_Kutipan Sumber_:
* * * * *

Kini sebagai Ketua Komisi D DPRD DKI Jakarta, Uci turut menuntaskan 17 rancangan Peraturan Daerah (Perda) yang ditargetkan selesai tahun ini. Di komisi sendiri, ia memperhatikan soal Perda Ruang Atas dan Ruang Bawah. “Kalau ada Perda maka asset akan bernilai,” tuturnya.
Uci mengkritisi aturan ini lantaran sejauh ini pengelolaan ruang bawah dan atas belum maksimal. Sejauh ini hanya ada peraturan gubernur yang mengatur ruang bawah hingga 8 meter. Sementara proyek MRT hingga 40 meter ke bawah. “Jadi di bawah akan terkoneksi dengan pihak swasta. Pertanyaannya, punya siapa koneksi tersebut? Inilah nanti yang akan dirumuskan,” terang pebisnis properti yang bernaung dalam unit usaha Citicon tersebut.
“Kalau ada Perda maka asset akan bernilai. Misalnya Perda Ruang Atas saat membangun jalan tol fly over, maka ruang atas bisa dimanfaatkan misalnya penyewaan meskipun nanti bisa saja masuk dalam penyertaan modal,” imbuh lelaki yang suka main golf ini.
Di sisi lain, Uci juga mengkritisi langkah kebijakan Gubernur DKI Jakarta Basuki Tjahaja Purnama yang terlalu cepat, tanpa mempersiapkan aturan sebagai legal aspek. “Akselerasi Pak Ahok itu kecepetan, sementara di bawah belum mengikuti,” sebutnya.
Ia memberi contoh dalam pembuatan kampung deret merupakan bantuan sosial kepada rakyat tak mampu dalam penyediaan rumah yang tinggal di bantaran kali. Masalahnya, warga yang akan dibantu tersebut kebanyakan tinggal pada lahan milik negara atau tanah sengketa. BPK pada 2013 sendiri mengeluarkan audit program tersebut disinyalir bermasalah.
Hal ini menjadi polemik. Di satu sisi membantu rakyat miskin yang selama ini tinggal lahan sengketa milik negara, sementara di sisi lain bila diberi bantuan bisa dicap melegalisasi tinggal pada tanah negara yang berarti melanggar hukum. “Lalu siapa yang mau menjalankan? Jadi sebaiknya persiapkan dulu infrastruktur legal aspeknya atau dudukkan dengan aparat hukum secara bersama tentang persepsi ini,” saran Uci.
Bila tercapai kesepakatan dengan aparat hukum soal sistem bantuan tersebut, lanjutnya, maka bantuan kepada masyarakat miskin bisa berjalan. “Ini bukan melegalisasi kesalahan tapi membuat kesepahaman bersama agar program bisa berjalan,” gumamnya. “Pada akhirnya bisa membentuk mental keberanian misalnya kepada SKPD yang menjalankan. Jangan langsung mengeluarkan pernyataan seperti tangkap saja. Karena psikologi mental juga berperan besar dalam menjalankan pembangunan,” Uci mengingatkan.

* * * * *

_Instruksi_: Bagaimana kelanjutan teks tentang kritik Uci, Ketua Komisi D DPRD DKI Jakarta, terhadap kebijakan Pemprov DKI setelah kalimat terakhirnya? Lanjutkan tulisannya.

(Data koordinat item)
* * * * *

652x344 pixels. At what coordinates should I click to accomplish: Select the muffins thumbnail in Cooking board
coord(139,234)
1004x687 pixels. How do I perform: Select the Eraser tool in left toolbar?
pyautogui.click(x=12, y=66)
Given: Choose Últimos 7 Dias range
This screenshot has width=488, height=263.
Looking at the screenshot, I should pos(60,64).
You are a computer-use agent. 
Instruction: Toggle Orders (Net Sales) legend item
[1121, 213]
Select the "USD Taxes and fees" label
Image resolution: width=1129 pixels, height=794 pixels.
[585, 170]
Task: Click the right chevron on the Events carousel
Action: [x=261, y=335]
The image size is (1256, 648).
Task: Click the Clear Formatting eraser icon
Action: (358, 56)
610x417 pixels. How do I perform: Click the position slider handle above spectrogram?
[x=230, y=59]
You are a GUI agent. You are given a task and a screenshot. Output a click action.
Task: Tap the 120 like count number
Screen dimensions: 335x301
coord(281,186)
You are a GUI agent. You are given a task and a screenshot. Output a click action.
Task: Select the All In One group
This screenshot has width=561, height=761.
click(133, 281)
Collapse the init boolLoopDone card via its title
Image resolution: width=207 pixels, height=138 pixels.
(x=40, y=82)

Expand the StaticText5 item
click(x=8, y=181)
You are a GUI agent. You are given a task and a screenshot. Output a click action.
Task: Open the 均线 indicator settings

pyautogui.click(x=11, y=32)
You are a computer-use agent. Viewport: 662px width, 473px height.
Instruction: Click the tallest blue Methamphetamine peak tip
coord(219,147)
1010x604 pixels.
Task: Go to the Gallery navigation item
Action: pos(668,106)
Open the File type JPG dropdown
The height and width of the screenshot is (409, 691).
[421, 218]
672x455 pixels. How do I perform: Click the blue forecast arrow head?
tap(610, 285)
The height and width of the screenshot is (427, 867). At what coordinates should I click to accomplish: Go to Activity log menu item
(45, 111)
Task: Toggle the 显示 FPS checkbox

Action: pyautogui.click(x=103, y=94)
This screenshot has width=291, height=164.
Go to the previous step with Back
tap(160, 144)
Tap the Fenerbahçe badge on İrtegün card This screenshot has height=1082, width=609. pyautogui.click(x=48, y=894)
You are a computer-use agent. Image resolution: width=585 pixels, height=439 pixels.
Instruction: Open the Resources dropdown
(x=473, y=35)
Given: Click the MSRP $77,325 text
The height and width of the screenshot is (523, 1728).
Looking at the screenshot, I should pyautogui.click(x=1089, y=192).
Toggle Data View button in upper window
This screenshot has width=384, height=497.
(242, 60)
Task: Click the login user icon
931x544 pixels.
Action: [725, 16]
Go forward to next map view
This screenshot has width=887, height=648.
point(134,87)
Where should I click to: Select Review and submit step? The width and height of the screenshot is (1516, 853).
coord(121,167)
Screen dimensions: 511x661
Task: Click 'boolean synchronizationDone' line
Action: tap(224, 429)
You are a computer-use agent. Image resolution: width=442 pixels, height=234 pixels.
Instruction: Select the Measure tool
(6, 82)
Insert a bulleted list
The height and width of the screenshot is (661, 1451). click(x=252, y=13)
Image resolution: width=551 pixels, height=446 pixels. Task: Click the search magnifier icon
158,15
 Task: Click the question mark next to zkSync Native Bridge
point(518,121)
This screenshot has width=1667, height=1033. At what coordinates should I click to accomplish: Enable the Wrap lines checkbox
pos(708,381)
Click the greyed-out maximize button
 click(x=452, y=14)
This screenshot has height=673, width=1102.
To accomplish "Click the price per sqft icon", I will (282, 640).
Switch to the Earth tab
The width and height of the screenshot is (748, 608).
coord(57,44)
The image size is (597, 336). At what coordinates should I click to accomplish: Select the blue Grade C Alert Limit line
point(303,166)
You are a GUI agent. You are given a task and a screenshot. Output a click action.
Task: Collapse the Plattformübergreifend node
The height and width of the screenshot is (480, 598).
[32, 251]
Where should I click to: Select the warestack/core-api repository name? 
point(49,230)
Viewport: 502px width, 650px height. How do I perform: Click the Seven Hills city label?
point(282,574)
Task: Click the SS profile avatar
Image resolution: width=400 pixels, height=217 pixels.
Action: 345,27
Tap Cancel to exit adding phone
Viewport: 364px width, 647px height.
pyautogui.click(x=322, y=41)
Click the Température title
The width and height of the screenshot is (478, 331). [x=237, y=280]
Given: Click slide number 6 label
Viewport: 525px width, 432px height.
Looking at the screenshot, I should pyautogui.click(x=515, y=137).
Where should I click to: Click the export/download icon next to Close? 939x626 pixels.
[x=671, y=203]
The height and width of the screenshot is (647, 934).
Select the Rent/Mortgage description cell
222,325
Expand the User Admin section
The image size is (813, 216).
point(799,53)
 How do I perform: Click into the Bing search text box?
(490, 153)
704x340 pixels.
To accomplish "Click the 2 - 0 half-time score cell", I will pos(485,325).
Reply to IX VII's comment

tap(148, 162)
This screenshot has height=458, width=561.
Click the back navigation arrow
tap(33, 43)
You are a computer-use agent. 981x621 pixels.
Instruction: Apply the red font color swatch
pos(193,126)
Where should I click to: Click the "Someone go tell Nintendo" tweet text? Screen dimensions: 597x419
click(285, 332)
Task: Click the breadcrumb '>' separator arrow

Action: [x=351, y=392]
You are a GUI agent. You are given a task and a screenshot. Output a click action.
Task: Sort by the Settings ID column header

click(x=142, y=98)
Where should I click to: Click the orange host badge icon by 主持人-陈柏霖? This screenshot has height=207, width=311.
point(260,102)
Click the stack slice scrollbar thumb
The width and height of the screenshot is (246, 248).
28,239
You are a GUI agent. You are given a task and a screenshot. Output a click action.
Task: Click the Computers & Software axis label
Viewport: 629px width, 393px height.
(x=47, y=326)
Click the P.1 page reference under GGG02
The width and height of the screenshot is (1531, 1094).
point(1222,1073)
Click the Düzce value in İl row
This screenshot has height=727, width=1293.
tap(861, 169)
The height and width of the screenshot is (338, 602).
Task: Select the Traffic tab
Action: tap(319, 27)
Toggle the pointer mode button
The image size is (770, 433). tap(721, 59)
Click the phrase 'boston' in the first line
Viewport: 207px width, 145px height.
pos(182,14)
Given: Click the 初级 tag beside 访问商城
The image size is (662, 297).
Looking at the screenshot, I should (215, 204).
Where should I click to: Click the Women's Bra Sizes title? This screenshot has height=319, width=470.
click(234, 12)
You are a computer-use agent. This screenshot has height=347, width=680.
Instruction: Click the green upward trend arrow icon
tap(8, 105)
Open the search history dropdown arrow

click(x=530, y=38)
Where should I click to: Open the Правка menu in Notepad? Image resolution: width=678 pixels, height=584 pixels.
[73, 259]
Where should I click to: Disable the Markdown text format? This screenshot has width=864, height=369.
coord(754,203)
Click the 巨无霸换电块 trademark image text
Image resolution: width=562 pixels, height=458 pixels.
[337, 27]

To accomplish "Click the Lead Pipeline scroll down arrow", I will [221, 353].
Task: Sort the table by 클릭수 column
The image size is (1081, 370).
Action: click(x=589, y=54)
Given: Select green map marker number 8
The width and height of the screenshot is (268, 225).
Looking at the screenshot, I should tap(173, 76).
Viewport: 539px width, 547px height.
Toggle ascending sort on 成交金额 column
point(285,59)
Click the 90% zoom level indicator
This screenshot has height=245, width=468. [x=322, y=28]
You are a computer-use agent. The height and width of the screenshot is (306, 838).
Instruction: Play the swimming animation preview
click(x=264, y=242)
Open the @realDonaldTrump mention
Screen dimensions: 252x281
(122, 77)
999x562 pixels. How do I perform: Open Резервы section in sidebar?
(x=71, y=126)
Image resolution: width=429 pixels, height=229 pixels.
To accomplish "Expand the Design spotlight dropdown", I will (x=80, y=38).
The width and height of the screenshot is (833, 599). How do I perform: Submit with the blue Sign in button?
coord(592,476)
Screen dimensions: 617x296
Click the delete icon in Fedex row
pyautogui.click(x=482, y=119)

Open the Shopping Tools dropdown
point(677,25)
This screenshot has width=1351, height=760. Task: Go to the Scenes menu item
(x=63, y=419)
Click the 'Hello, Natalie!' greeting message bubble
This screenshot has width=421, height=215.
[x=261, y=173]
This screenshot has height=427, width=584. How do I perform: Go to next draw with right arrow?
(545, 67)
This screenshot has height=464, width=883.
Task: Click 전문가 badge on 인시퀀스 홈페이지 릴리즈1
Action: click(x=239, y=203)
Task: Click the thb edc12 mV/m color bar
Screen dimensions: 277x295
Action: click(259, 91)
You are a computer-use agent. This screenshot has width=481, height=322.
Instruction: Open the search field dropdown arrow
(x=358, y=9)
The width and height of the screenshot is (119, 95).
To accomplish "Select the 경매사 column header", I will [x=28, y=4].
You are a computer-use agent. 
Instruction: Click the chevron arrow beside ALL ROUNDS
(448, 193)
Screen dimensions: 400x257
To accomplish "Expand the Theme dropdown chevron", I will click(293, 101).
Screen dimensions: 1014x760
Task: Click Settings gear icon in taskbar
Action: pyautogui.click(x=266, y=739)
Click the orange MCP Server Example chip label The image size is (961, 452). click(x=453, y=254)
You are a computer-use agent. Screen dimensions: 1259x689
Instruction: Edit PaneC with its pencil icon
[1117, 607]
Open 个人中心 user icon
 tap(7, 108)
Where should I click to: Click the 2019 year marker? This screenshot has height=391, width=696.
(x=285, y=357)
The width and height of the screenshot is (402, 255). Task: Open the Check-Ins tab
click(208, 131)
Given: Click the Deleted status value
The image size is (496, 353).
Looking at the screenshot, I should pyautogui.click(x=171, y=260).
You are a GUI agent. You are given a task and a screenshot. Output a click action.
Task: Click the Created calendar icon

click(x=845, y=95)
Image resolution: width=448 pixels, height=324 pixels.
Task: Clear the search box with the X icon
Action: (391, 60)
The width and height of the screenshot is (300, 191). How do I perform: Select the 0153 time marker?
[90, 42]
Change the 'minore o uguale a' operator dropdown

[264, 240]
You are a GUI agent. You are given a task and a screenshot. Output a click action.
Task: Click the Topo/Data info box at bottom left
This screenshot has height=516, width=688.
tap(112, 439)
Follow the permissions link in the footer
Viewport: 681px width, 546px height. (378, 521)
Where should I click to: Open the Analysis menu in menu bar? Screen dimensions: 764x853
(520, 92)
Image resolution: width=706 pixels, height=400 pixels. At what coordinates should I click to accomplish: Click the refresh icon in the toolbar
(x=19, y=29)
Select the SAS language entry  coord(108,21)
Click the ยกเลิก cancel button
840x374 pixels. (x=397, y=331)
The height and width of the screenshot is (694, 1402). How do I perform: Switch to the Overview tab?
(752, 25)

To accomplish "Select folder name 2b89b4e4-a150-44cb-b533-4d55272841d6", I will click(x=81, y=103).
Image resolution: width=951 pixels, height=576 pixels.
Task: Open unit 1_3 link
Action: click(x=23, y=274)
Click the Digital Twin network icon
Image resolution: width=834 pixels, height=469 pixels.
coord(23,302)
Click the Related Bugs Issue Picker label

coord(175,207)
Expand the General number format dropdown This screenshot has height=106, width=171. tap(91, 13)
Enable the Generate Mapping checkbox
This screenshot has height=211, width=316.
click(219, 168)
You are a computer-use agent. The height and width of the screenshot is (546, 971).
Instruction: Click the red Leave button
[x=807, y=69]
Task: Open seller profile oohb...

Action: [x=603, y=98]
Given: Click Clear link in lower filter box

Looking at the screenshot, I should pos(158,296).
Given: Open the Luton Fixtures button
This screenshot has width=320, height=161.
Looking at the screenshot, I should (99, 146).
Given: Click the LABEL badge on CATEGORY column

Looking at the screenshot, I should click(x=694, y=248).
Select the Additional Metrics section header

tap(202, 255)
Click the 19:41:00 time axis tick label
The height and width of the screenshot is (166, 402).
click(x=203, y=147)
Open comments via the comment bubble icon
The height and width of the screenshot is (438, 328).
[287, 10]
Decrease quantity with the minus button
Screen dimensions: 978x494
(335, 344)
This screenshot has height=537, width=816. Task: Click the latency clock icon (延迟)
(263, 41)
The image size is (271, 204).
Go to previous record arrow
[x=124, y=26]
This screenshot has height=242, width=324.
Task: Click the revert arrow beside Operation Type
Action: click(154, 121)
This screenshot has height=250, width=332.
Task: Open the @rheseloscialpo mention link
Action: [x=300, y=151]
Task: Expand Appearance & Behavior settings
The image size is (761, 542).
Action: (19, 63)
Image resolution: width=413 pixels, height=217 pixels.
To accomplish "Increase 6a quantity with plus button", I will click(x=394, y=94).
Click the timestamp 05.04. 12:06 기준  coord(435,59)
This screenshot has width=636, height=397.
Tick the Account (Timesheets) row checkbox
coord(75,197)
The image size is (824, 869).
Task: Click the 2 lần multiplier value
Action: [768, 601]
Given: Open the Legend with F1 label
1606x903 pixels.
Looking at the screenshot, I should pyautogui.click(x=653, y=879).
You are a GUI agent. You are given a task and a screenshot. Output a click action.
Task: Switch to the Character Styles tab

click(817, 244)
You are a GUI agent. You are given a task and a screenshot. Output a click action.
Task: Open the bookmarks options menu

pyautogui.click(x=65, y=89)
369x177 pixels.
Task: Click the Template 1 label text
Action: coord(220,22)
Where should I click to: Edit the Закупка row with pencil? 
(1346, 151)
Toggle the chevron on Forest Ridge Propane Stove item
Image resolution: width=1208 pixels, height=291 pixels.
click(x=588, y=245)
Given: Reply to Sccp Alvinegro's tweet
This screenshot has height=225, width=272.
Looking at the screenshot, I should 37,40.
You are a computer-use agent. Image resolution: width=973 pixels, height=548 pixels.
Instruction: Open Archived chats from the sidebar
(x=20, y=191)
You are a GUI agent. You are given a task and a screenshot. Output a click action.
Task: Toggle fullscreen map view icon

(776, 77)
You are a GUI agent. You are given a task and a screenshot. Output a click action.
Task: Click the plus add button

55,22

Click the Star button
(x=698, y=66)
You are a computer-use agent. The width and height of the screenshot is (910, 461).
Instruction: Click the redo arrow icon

* * * * *

_Jawaban_:
Meski sering mengkritisi langkah Pemprov DKI Jakarta, Uci tak merasa sebagai oposisi, melainkan bagian dalam menuju proses pembangunan yang berkeadilan. “Saya tak merasa sebagai oposisi. DPRD itu bagian dari pemerintah daerah,” pungkasnya.
Mengkritisi Jalur Cepat Ahok
Berbagai cara dimunculkan dalam mengangani benang kusut ruwetnya kemacetan di Ibu Kota. Lontaran pernyataan paling anyar dikeluarkan dari bibir Gubernur DKI Jakarta Basuki “Ahok” Tjahaja Purnama dengan menelurkan konsep Light Rail Transit (LRT). Cara ini sebagai pengganti proyek monorel yang terus mangkrak.
DPRD DKI Jakarta sendiri lantas tak memberi restu proyek ini terealisasi tahun ini. DPRD mempertanyakan kesiapan rencana proyek Pemprov DKI yang ingin langsung menganggarkan proyek dengan nilai lebih dari Rp7 Triliun tersebut. Sehingga Pemprov DKI Jakarta hanya diberi ijin mengelola anggaran Rp 1 miliar demi memperdalam kajian LRT tersebut.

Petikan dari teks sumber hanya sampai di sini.